Instructions:
A. Can you repeat the part of the article on asking good questions that opens with the words containing "Asking Good Questions: A" and closes with "and guiding communication.", swapping "marvelous" for "wonderful"?
B. Could you carry on the article on asking good questions from where it stops?

Document section:
________

Tuesday, May 26, 2009

Asking Good Questions: A Real Power Tool


When you listen attentively, you make an incredible discovery. Sometimes, the person is not delivering the information you need. The chief tool of the good listener is a good question. Questions are marvelous tools for stimulating, drawing out, and guiding communication.
Asking a good question is a learned skill requiring years of training. The foundation of good question-asking is knowing what information you want to obtain. Here are seven handy guidelines for asking better questions — questions that are likely to get to the meat of things:
  • Plan your questions in advance. Prepare what you’re going to ask about but don’t memorize the exact wording, or you’ll sound artificial. A script is too restrictive to flow naturally into the conversation. However, it pays to outline your purpose and a sequence of related questions. If you plan ahead, you can follow the speaker’s train of thought and harvest much more information. Pretty soon, the speaker is comfortably divulging information. The question-and-answer format can act as an aid to good communication rather than a block.
  • Ask with a purpose. Every question you ask should have one of two basic purposes: to get facts or to get opinions (see Table 8-1 for examples of each). Know which is your goal and go for it, but don’t confuse the two concepts.
  • Tailor your question to your listener. Relate questions to the listener’s frame of reference and background. If the listener is a farmer, use farming examples. If the listener is your teenager, make references to school life, dating, or other areas that will hit home. Be sure to use words and phrases the listener understands. Don’t try to dazzle your 5-year-old with your vast vocabulary or slip computer jargon in on your technologically handicapped, unenlightened boss.
  • Follow general questions with more specific ones. These specific inquiries, called follow-up questions, generally get you past the fluff and into more of the meat-and-potatoes information. This progression is also the way that most people think, so you are leading them down a natural path. Never doubt how effective the follow-up question can be. It’s so powerful that most presidents of the United States do not allow reporters to ask them. Pay attention during the next White House news conference. Usually, one reporter asks one question, and then the president calls on the next reporter to avoid a follow-up question from the first reporter. The follow-up question is the one that ferrets out the facts.

________

Data records:
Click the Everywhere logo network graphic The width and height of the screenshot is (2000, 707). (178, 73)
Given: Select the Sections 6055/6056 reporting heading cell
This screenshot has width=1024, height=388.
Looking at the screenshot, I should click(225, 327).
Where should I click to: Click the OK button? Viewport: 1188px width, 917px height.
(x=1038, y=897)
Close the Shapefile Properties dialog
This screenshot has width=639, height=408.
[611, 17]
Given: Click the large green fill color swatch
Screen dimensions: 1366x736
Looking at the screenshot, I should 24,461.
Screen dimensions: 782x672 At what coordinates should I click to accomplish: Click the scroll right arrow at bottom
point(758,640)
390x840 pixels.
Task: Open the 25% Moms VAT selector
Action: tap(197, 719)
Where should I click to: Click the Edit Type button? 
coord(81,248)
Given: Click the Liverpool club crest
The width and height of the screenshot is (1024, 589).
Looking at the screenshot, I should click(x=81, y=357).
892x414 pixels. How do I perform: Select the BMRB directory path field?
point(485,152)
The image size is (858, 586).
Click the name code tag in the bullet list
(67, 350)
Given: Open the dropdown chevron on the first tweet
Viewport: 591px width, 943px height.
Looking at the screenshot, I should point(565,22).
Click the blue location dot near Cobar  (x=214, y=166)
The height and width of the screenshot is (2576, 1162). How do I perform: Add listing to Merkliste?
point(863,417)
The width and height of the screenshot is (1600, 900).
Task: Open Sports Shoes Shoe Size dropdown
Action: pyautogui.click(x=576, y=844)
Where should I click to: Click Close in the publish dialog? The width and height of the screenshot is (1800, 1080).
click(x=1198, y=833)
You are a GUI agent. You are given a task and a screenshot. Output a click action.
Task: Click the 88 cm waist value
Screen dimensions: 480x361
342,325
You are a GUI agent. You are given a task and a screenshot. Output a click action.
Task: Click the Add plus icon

________

List of answers:
A.
Asking Good Questions: A Real Power Tool


When you listen attentively, you make an incredible discovery. Sometimes, the person is not delivering the information you need. The chief tool of the good listener is a good question. Questions are wonderful tools for stimulating, drawing out, and guiding communication.

B.
  • Keep questions short and clear — cover only one subject. Again, this tip helps you shape your questioning technique to the way the mind really works. People have to process your question. This is no time to show off. Ask simple questions. Questions are just a way to lead people into telling you what you want to know. If you really want to know two different things, ask two different questions. You’re the one who wants the information; you’re the one who should do the work. Crafting short questions takes more energy, but the effort is worth it. Pretty soon, the other party is talking to you about the subject, and you can drop the questioning all together.
  • Make transitions between their answers and your questions. Listen to the answer to your first question. Use something in the answer to frame your next question. Even if this takes you off the path for a while, it leads to rich rewards because of the comfort level it provides to the person you are questioning. This approach also sounds more conversational and therefore less threatening. This is one reason why I urge you to plan your questions, not to memorize them.
  • Don’t interrupt; let the other person answer the question! You’re askinthe questions to get answers, so it almost goes without saying that you need to stop talking and listen.
The film The Silence of the Lambs is an excellent example of each of the above elements of the question-and-answer dynamic. In one of the film’s pivotal scenes, FBI agent Clarice Starling questions the sinister Dr. Hannibal Lecter in his dungeon-like holding cell. She wants clues about a serial killer on the loose. Lecter offers to provide her with clues if she provides him with stories of her past. Watch how Starling quietly listens to Lecter’s questions and how she asks for the clues to help her find the killer. Both parties ask direct and tailored questions planned in advance. Watch the question-and-answer scenes in the film for a lesson not only in how to ask questions, but also in how to wait patiently for the answer.